PetroVietnam's geological survey vessel, the Binh Minh 2, was operating in Vietnamese territorial waters on Friday when it was approached by a number of Chinese fishing vessels which cuts its exploration cables, Vietnam News reported.

Vietnam and China have a long-standing dispute in the South China Sea over their competing claims to the Paracel and Spratly islands, both potentially resource-rich rocky outcrops that straddle key shipping lanes.

Beijing last week announced new rules, which appear to allow police to board foreign ships in the disputed South China Sea.

Vietnamese Prime Minister Nguyen Tan Dung has also signed a decree authorising a new "specialised force" to be deployed from January 25 to stop foreign vessels that violate fishing laws in Vietnam's waters, according to a post on the government's official website on Friday.

The South China Sea is strategically significant, home to some of the world's most important shipping lanes and believed to be rich in resources. Vietnam has begun exploring for oil in what it claims as its territorial waters.
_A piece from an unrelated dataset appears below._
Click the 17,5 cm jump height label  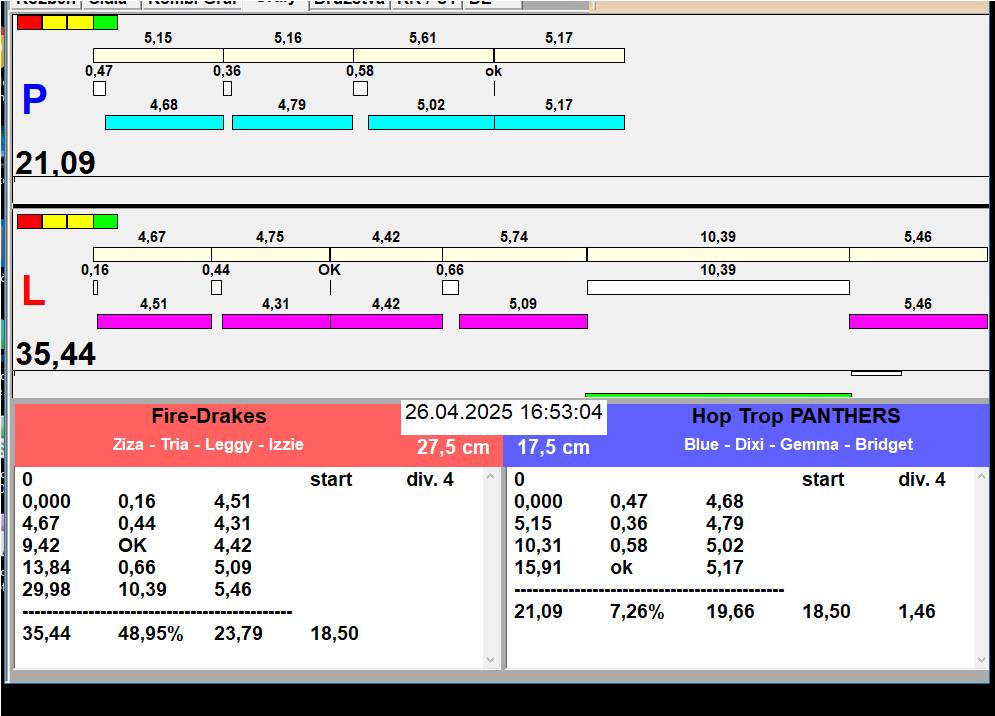coord(553,448)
The PetroVietnam standoff is the second such incident in 18 months, with Chinese vessels accused of cutting the cables of the Binh Minh 2 in May last year, prompting Hanoi to demand compensation from Beijing.
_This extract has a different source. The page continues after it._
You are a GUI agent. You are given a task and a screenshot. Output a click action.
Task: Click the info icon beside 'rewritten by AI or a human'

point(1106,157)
China's increasingly assertive role in the South China Sea has raised tensions with other countries in the region as well as the United States.
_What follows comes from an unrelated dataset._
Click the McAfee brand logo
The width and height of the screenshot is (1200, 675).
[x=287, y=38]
Last week, Vietnamese border guards told AFP they were refusing to stamp entry visas in China's controversial new passports, which feature a map of Beijing's claim to almost all of the South China Sea.

Other claimants to parts of the South China Sea are Brunei, Malaysia and Taiwan.

Amid increasing tensions in the South China Sea, India said its navy would protect the country's interests, which include oil exploration blocs off the coast of Vietnam, in the disputed waters.

Indian navy Chief Adm. D.K. Joshi on Monday said that although India isn't a direct claimant in the South China Sea, its main concern was "freedom of navigation in international waters," The Hindu newspaper reports.

Chinese regulations, approved last week by the coastal province of Hainan, which administers the South China Sea for China, appear to authorize Chinese police to board foreign vessels around disputed islands in the area, The Wall Street Journal reports.

Joshi said the "modernization" of the Chinese navy was "a major, major cause for concern" and that India would work out its options and strategies.

The admiral cited India's state-run Oil and Natural Gas Corp.'s exploration blocks in the South China Sea as a reason for the navy to show its presence when necessary.

"Not that we expect to be in those waters very, very frequently but when the requirement is there, for example, in situations where our country's interests are involved, for example ONGC, ONGC Videsh, etc., we will be required to go there and we are prepared for that," Joshi said.

Joshi added: "Now, are we preparing for it? Are we having exercises of that nature? The short answer is yes."

ONGC Videsh has invested $600 million in oil and gas exploration in three offshore deep-water blocks on the southern Vietnamese coast.

China maintains it has sovereignty over all the South China Sea, while Vietnam asserts competing claims over parts of the sea, including the Spratly Islands. The disputed waters are also claimed in whole or in part by the Philippines, Taiwan, Brunei and Malaysia.

The South China Sea's oil reserves are estimated to be 23 billion-30 billion tons, with natural gas reserves believed to total about 16 trillion cubic meters, says China Ministry of Land and Resources.

Chinese Foreign Ministry spokesman Hong Lei, when asked what the Chinese government would do if the Indian navy went to protect its oil interests in the South China Sea, said that China has indisputable sovereignty over the islands in the sea and adjacent waters, Voice of America reports.

Hong added that Beijing opposes oil and gas development in the South China Sea and that he hopes concerned countries will respect China's position and rights.

State-run China National Offshore Oil Corp. in August opened 26 offshore blocks -- 22 of which are in the South China Sea -- for development in cooperation with foreign companies.